====== Seçilmiş bölüm ======
Halk ozanımız Ozan ARİF üzerinden bir bölünme, bir kırılma yaşanması isteniyor. Özellikle sayın Kılıçdaroğlu’nın söylediği şu cümle özellikle Alevi derneklerini çok kızdırdı…
Neydi o söz..
“Aşıklar vardır. Ozanlar ve aşıklar halkın sesini sazlarıyla dile getirirler. Onların özelliklerinden birisi zulme karşı baş eğmezler. En büyük silahları sazlarıdır ve sözleridir. Bütün mücadeleyi bunun üzerine yaparlar. Sevgiyi, hoşgörüyü, haksızlığa karşı direnmeyi sözleriyle sazlarıyla dile getirirler. Böyle bir ozan hayatını kaybetti. Ozan Arif’e Allah’tan rahmet diliyoruz. Ozan Arif’in diğer ozanlardan hiçbir farkı yok. Aşık Veysel gibi, Pir Sultan Abdal gibi, Erzurumlu Emrah gibi, Neşet Ertaş gibi. Ölmeden önce dostlarına bir mektup yayınladı.
Kaynak Yeniçağ: Kemal Kılıçdaroğlu, Ozan Arif’in şiirini okudu!”
====== Veri kesiti ======
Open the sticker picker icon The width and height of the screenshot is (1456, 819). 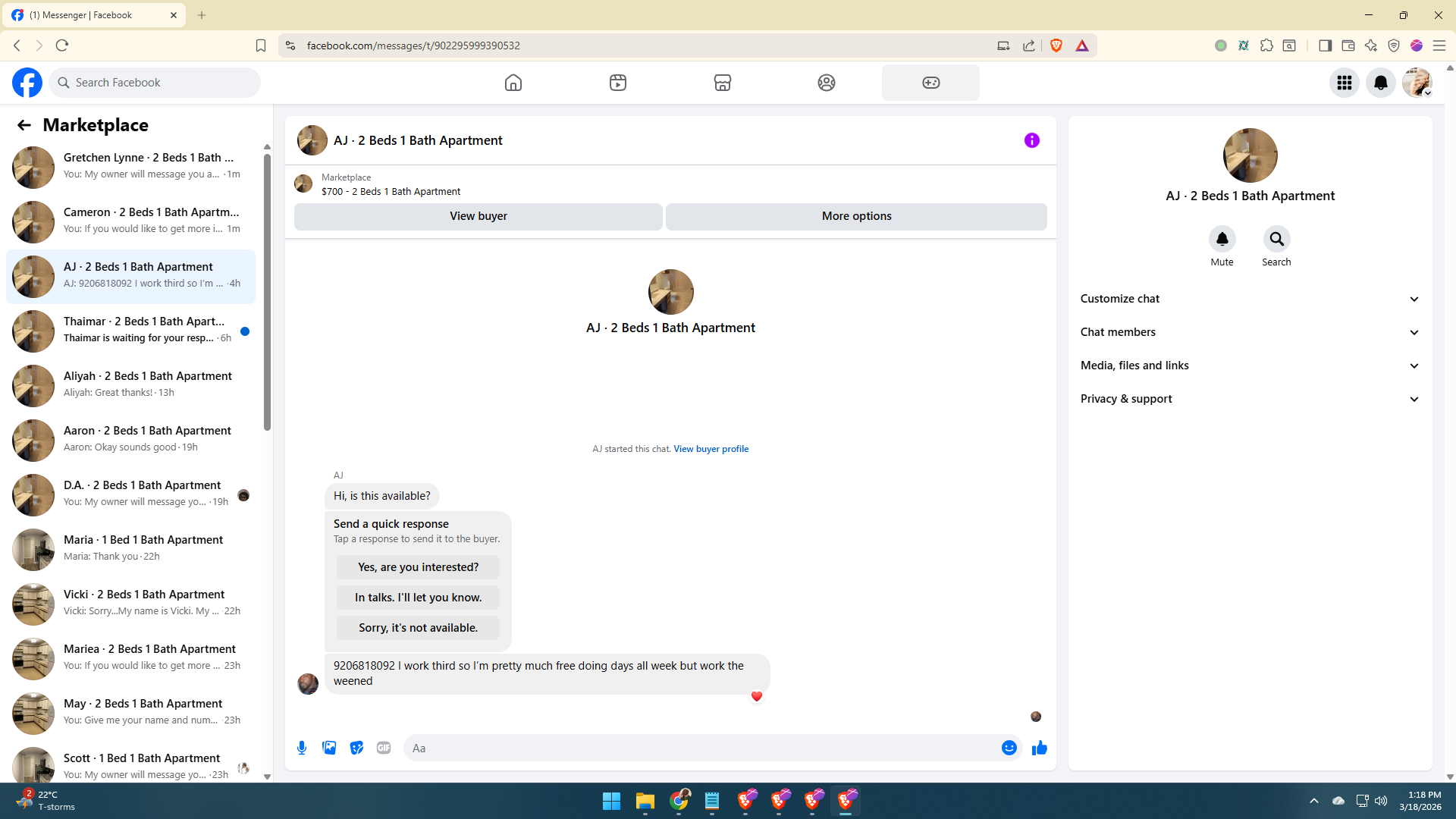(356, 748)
======
====== Veri kesiti ======
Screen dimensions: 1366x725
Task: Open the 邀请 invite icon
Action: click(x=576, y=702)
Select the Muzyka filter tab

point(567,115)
======
▸ Alıştırma amacı
Ozan Arif konulu metinden, "Halk ozanımız Ozan" sözlerinin geçtiği yerle açılıp "bir mektup yayınladı." ile kapanan kısmı harfi harfine çıkarın. Yalnızca metinden yararlanın.

▸ Görevin cevabı
Halk ozanımız Ozan ARİF üzerinden bir bölünme, bir kırılma yaşanması isteniyor. Özellikle sayın Kılıçdaroğlu’nın söylediği şu cümle özellikle Alevi derneklerini çok kızdırdı…
Neydi o söz..
“Aşıklar vardır. Ozanlar ve aşıklar halkın sesini sazlarıyla dile getirirler. Onların özelliklerinden birisi zulme karşı baş eğmezler. En büyük silahları sazlarıdır ve sözleridir. Bütün mücadeleyi bunun üzerine yaparlar. Sevgiyi, hoşgörüyü, haksızlığa karşı direnmeyi sözleriyle sazlarıyla dile getirirler. Böyle bir ozan hayatını kaybetti. Ozan Arif’e Allah’tan rahmet diliyoruz. Ozan Arif’in diğer ozanlardan hiçbir farkı yok. Aşık Veysel gibi, Pir Sultan Abdal gibi, Erzurumlu Emrah gibi, Neşet Ertaş gibi. Ölmeden önce dostlarına bir mektup yayınladı.